* [What the task asks]
Print the lines that run from the line with "Купить сейчас (356, 543)" to the line with "Рама (193, 389)", keeping both end lines, exactly as they appear in the entries below, and nothing else.

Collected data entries
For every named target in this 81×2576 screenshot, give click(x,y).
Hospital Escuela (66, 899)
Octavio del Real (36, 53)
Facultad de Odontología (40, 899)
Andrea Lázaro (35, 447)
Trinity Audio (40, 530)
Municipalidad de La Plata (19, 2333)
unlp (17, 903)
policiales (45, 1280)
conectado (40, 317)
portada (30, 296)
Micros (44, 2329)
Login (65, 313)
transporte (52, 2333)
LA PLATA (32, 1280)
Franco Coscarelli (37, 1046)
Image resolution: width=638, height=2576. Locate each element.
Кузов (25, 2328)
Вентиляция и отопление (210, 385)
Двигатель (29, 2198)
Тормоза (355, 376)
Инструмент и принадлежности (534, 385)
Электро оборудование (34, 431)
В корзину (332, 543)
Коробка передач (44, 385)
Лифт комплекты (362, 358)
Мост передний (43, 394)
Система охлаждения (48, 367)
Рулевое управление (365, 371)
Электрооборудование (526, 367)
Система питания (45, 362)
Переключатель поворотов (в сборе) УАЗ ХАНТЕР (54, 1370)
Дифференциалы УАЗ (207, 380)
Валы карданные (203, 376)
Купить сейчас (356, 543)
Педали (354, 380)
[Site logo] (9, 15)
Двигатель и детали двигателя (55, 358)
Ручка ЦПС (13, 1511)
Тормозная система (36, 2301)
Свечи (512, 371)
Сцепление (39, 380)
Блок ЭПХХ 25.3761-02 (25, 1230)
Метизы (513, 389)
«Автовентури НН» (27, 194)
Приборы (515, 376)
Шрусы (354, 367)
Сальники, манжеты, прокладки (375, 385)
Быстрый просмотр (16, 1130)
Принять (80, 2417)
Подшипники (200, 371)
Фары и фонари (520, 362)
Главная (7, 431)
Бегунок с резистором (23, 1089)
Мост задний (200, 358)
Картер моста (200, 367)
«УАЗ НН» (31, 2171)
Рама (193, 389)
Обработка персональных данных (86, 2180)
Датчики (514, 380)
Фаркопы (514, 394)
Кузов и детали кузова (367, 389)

* [Answer box]
Купить сейчас (356, 543)
Педали (354, 380)
[Site logo] (9, 15)
Двигатель и детали двигателя (55, 358)
Ручка ЦПС (13, 1511)
Тормозная система (36, 2301)
Свечи (512, 371)
Сцепление (39, 380)
Блок ЭПХХ 25.3761-02 (25, 1230)
Метизы (513, 389)
«Автовентури НН» (27, 194)
Приборы (515, 376)
Шрусы (354, 367)
Сальники, манжеты, прокладки (375, 385)
Быстрый просмотр (16, 1130)
Принять (80, 2417)
Подшипники (200, 371)
Фары и фонари (520, 362)
Главная (7, 431)
Бегунок с резистором (23, 1089)
Мост задний (200, 358)
Картер моста (200, 367)
«УАЗ НН» (31, 2171)
Рама (193, 389)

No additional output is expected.